Bleach bypass, also known as skip bleach or silver retention, is a modification of traditional film processing through black and white or orthocromatic overlay that is used to achieve muted colors but rich blacks.

It generally involves the weakened or partial omission of the bleaching function during the last stage of processing of color film. By doing this, the silver crystals that produce an image in photochemical film stocks are retained in the emulsion alongside the color dyes. This effectively results in a black-and-white image superimposed on the three color separations unified by the final print of color film stock. Film printed in this way usually have reduced saturation and exposure latitude, along with increased contrast and more prominent grain. It usually is used to maximum effect in conjunction with a one-stop underexposure.

== Technique ==
Bleach bypass can be done to any photochemical step in the process, be it original camera negative, interpositive, internegative or release print. For motion pictures, it is usually applied at the internegative stage, as insurance companies usually are reluctant to have the camera negative bleach bypassed, or the interpositive (a "protection"/"preservation" element), in the event that the look is agreed to be too extreme, and the cost of the process for each individual release print is most often cost-prohibitive. The effect, however, will render slightly differently at each stage, especially between the camera negative and interpositive stages.

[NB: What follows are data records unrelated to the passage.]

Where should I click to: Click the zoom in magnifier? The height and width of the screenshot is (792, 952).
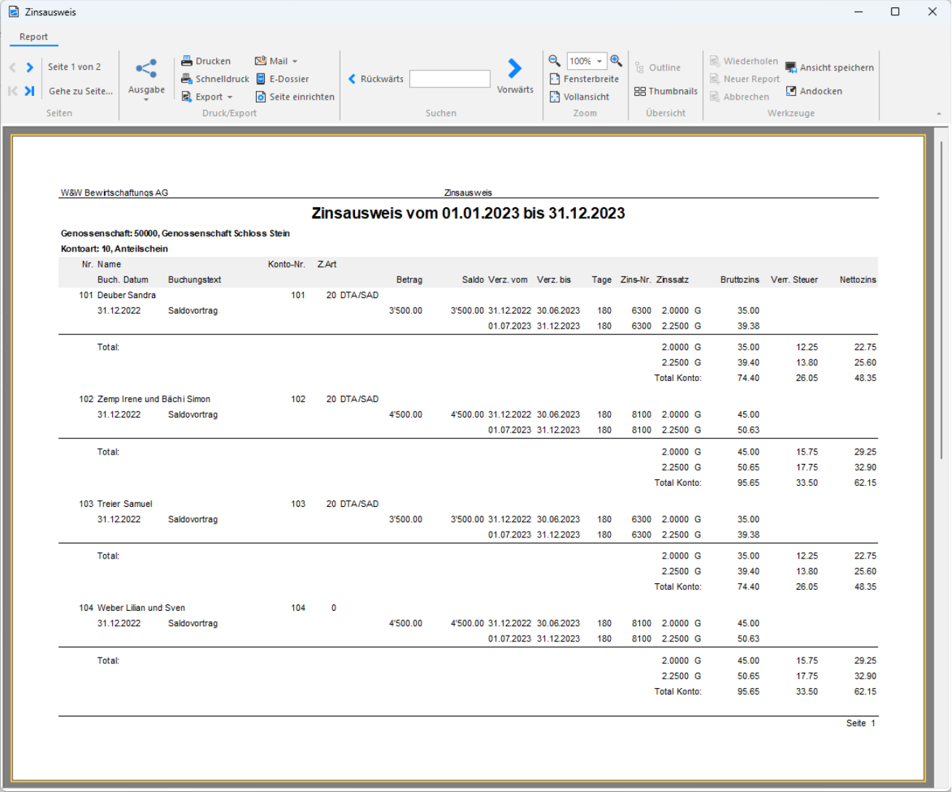(616, 61)
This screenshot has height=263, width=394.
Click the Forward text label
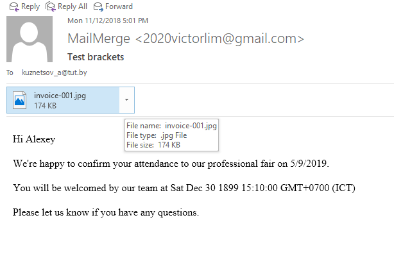click(119, 6)
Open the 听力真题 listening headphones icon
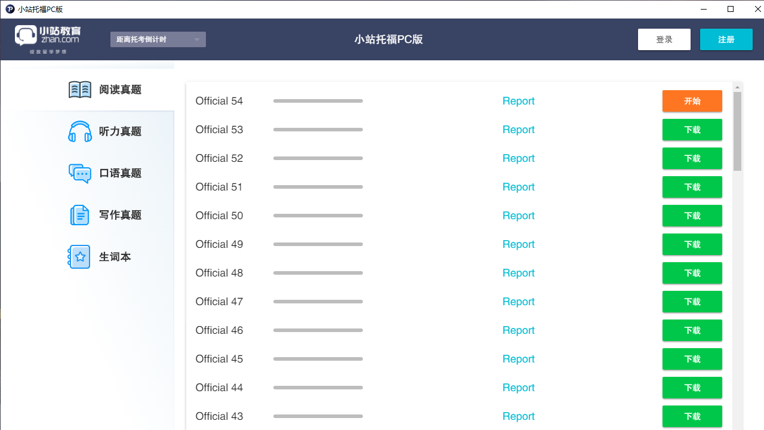 point(79,131)
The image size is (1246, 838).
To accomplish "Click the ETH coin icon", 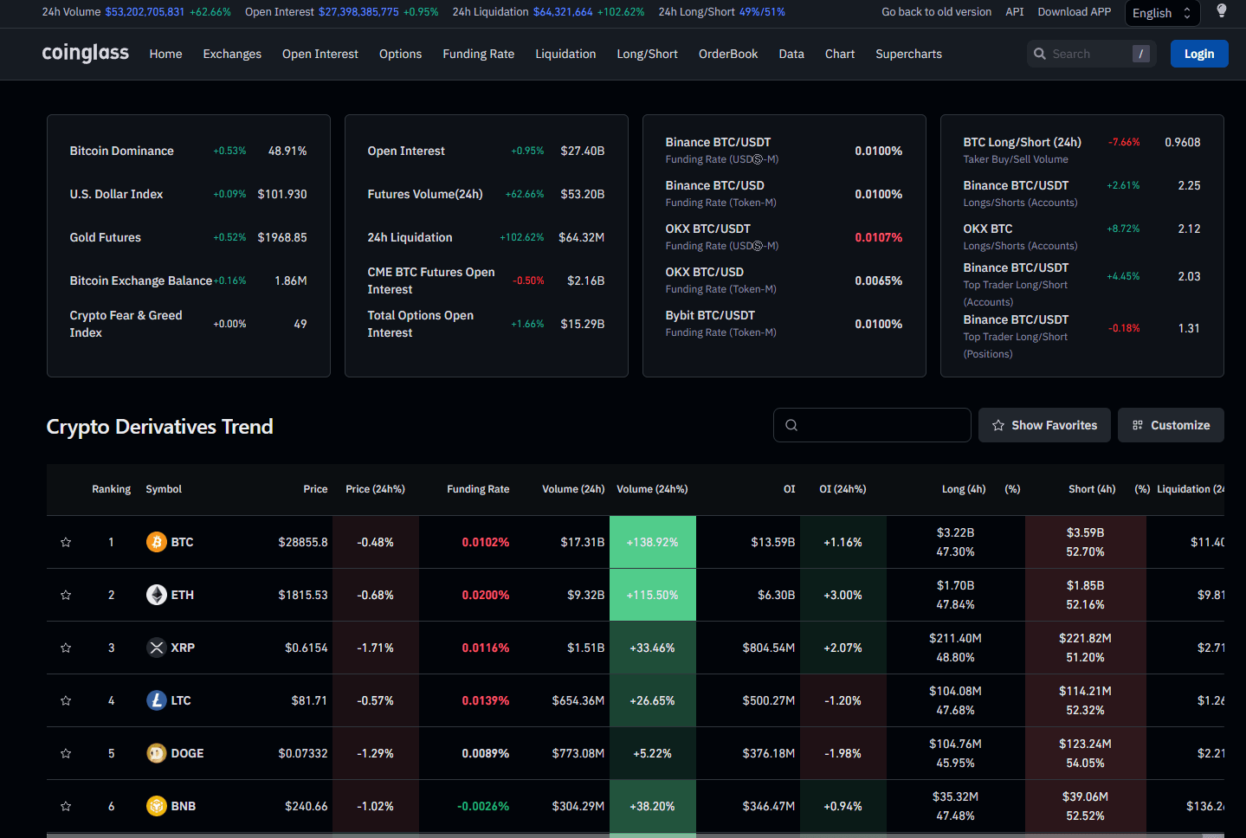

Bleach bypass generally refers to a complete circumvention of the bleach stage of development, and is the most commonly offered service among laboratories. Technicolor's ENR and OZ and Deluxe Labs' ACE and CCE processes are proprietary variants which allow the film to be only partially bleached, giving the cinematographer a more finely tuned control over the effect rendered by the process.

The effect can be simulated with digital intermediate color grading.

== Use in film and television ==

"Bleach bypass", as used in this context, was first used in Kon Ichikawa's film Her Brother (1960). A former chemist, cinematographer Kazuo Miyagawa invented bleach bypass for Ichikawa's film. Miyagawa had been inspired by the color rendition created by Oswald Morris for John Huston's 1956 film of Moby-Dick using dye-transfer Technicolor, and was achieved through the use of an additional black-and-white overlay. Actually, this is a throw-back to pre-1944 Technicolor, which incorporated a silver-containing "blank receiver" with the silver image printed from the green separation negative, but at 50% density, upon which the color dyes were imprinted by utilizing "imbibition"; this concept may have been employed here, but at a different density.

The technique remained largely overlooked by Western cinematographers until its use by Roger Deakins in all release prints for the movie Nineteen Eighty-Four. At one point, Radford and the cinematographer Roger Deakins originally wanted to shoot the film in black and white, but the financial backers of the production, Virgin Films, opposed this idea. Instead, Deakins used bleach bypass to give a distinctive washed-out look to the film's color values as this was recreated for this production by Key.

The effect subsequently became a standard option in film labs around the world and saw widespread use before the near-universal adoption of digital cinema in the 2020s. Practitioners include cinematographers Ericson Core, Rodrigo Prieto, Remi Adefarasin, Darius Khondji, Dariusz Wolski, Walter Carvalho, Oliver Stapleton, Newton Thomas Sigel, Park Gok-ji, Shane Hurlbut, Steven Soderbergh (as "Peter Andrews"), Tom Stern, Vittorio Storaro, and Janusz Kamiński (notably on Steven Spielberg's Saving Private Ryan and Minority Report).